### Written request
In the ventilation retrofit excerpt, which device controls the 37 kW synchronous reluctance motor that drives the new aspiration ventilator?

Peter Hofer sat down with experts from Bühler to explore the potential efficiency improvements that renovating the ventilation system with an ABB drive package could bring. Together, they first thoroughly inspected the process of measuring the power of the motor.
The new plant was finally precisely designed along with specialists from ABB and Bühler.
A 37-kilowatt (kW) ABB synchronous reluctance motor was installed for the drive of the new aspiration ventilator, controlled by an ABB ACS880 frequency converter.
The solution was made possible by excellent collaboration between UFA, Bühler and ABB in Switzerland.
“When three proven specialists contribute equally to the solution and bring their expertise to the table, impressive savings are possible."
The commissioning was carried out together with an ABB engineer and a Bühler process expert in April 2015. The ventilation system has proven itself completely. It runs five to six days a week around the clock, all year round.
The results are convincing: On average, the motor draws an electrical output of 14 kW from the converter.

### Listed records
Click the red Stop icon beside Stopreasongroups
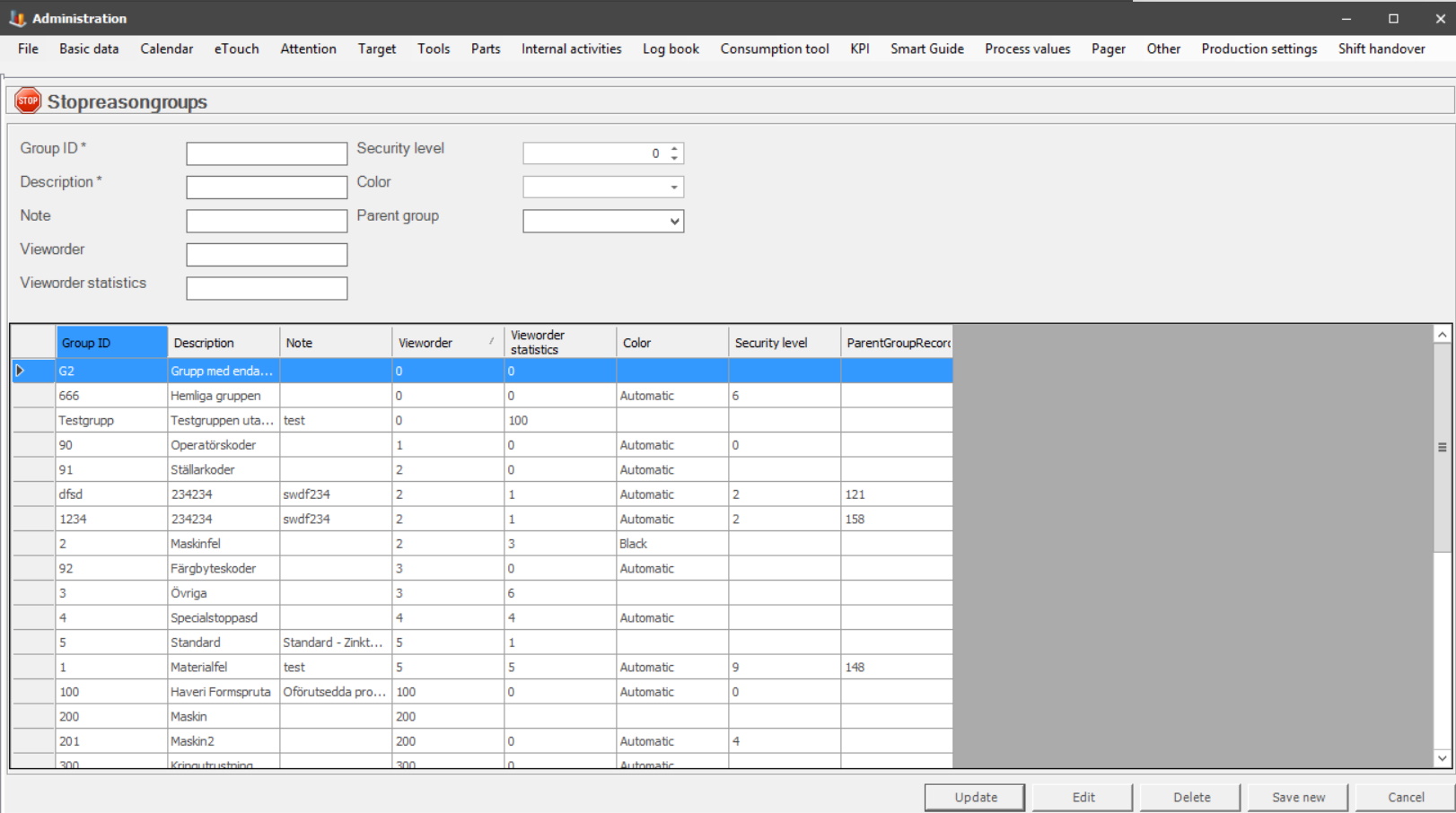The width and height of the screenshot is (1456, 813). 28,101
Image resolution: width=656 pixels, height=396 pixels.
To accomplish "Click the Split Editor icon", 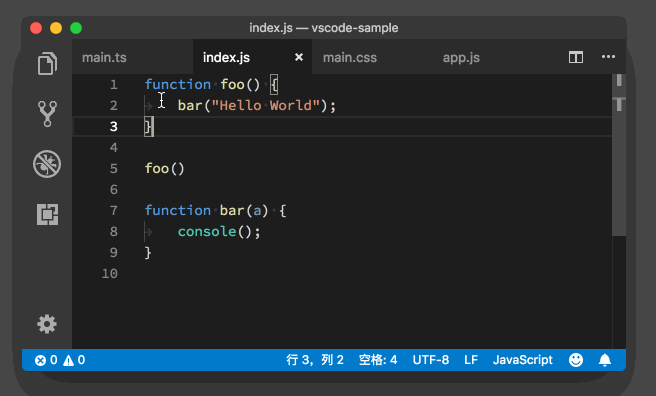I will coord(576,57).

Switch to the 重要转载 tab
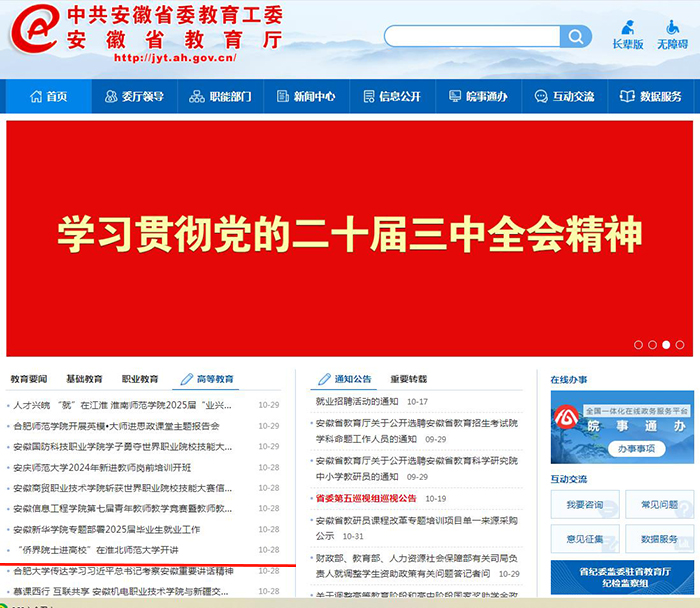point(408,379)
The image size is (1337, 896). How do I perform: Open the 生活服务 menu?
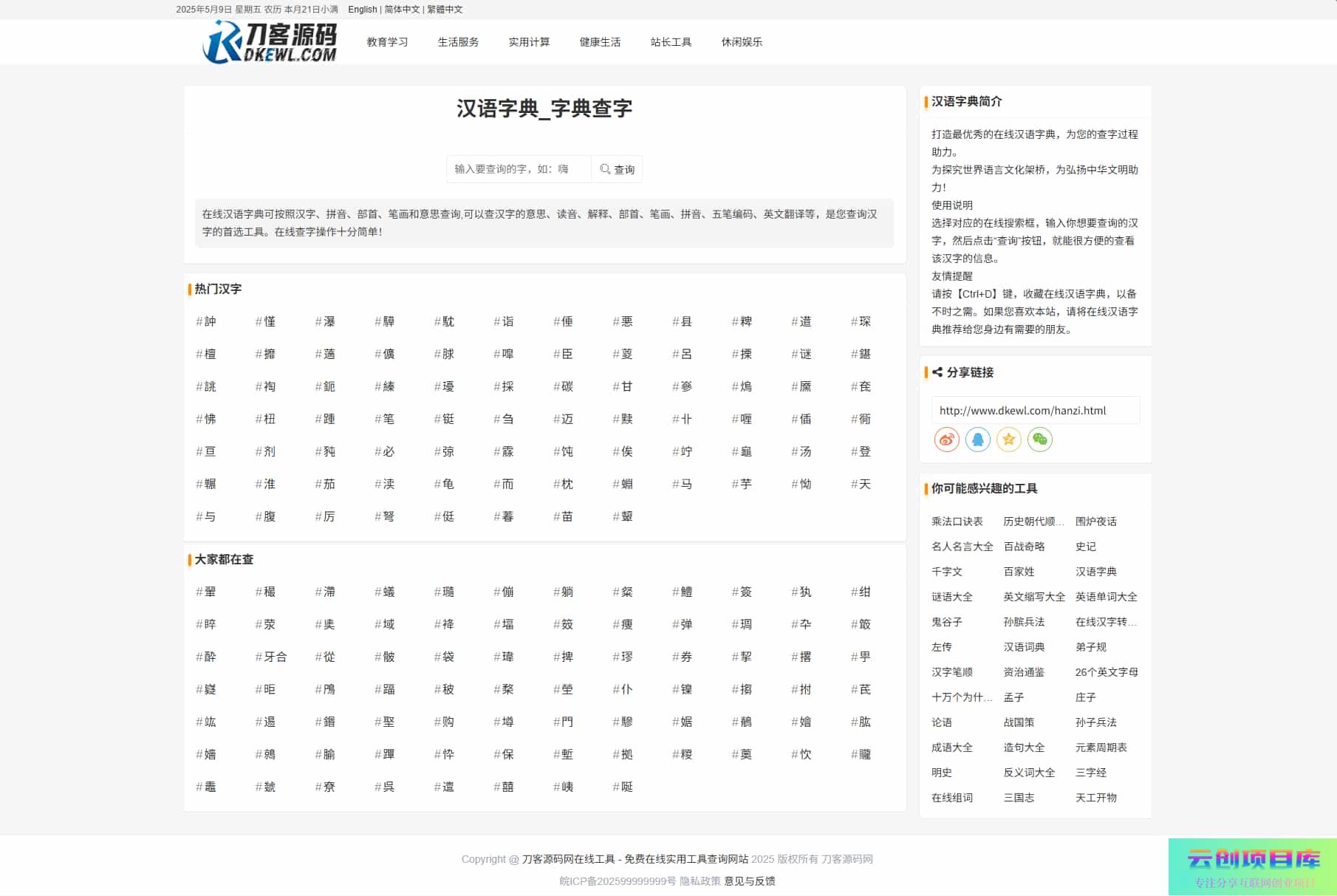coord(458,42)
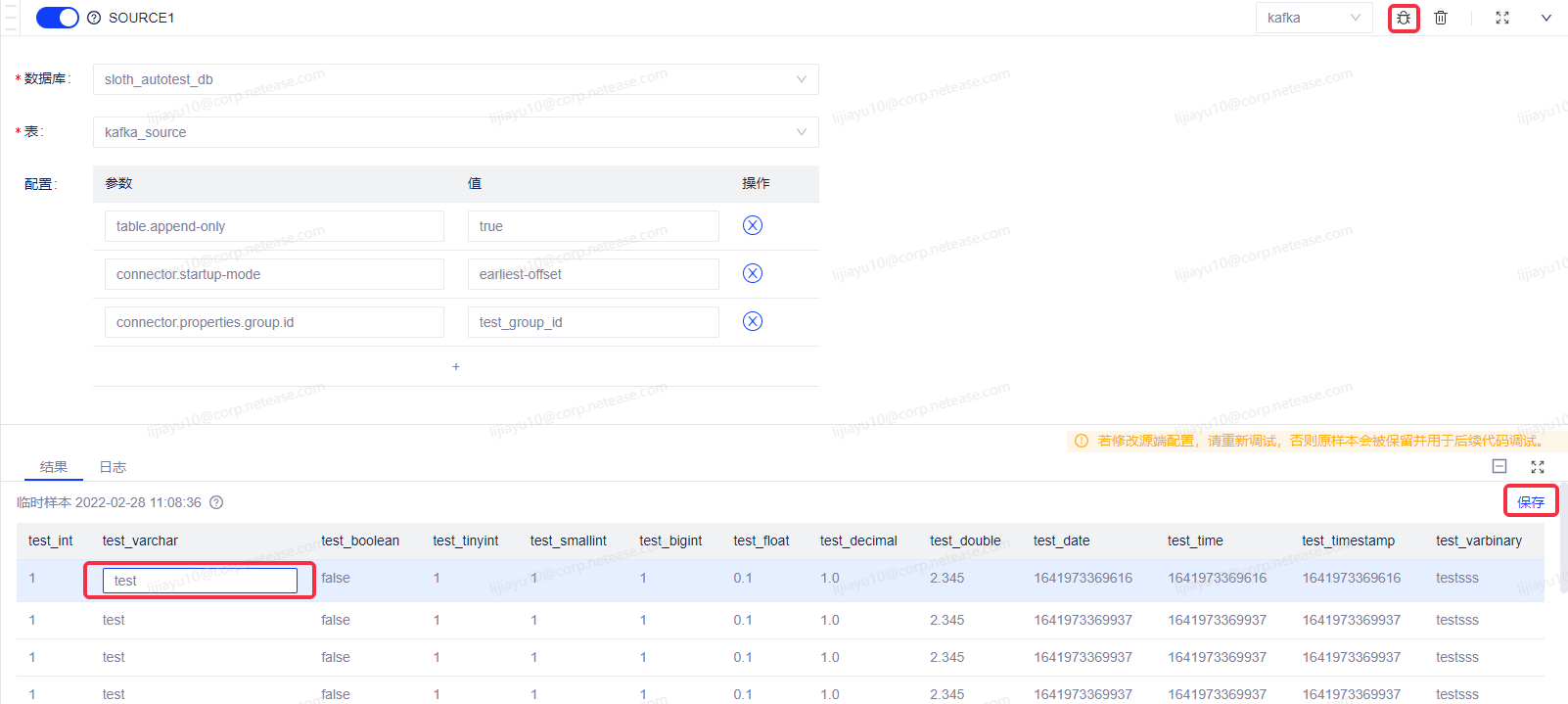Screen dimensions: 1568x704
Task: Delete SOURCE1 with the trash icon
Action: [x=1441, y=18]
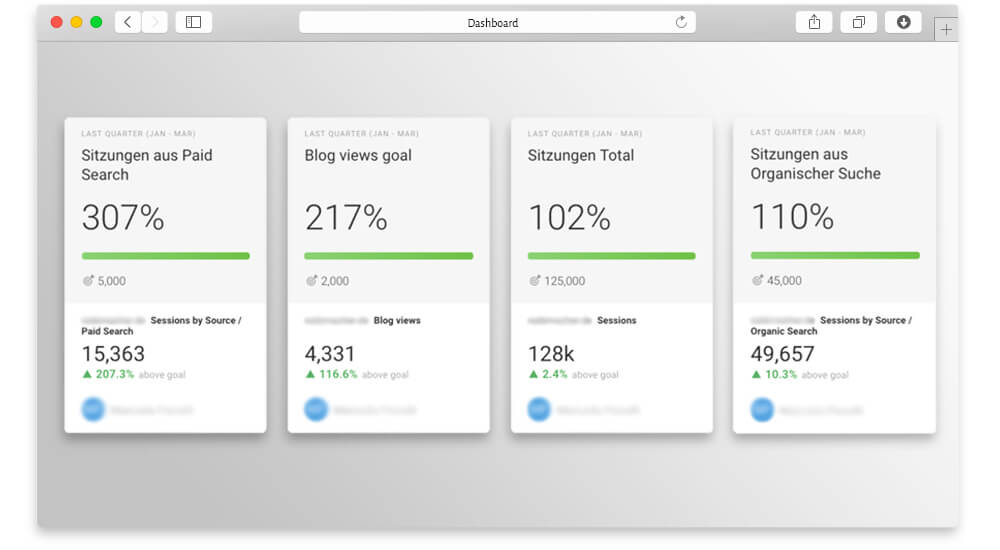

### Response
An ABB ACS880 frequency converter.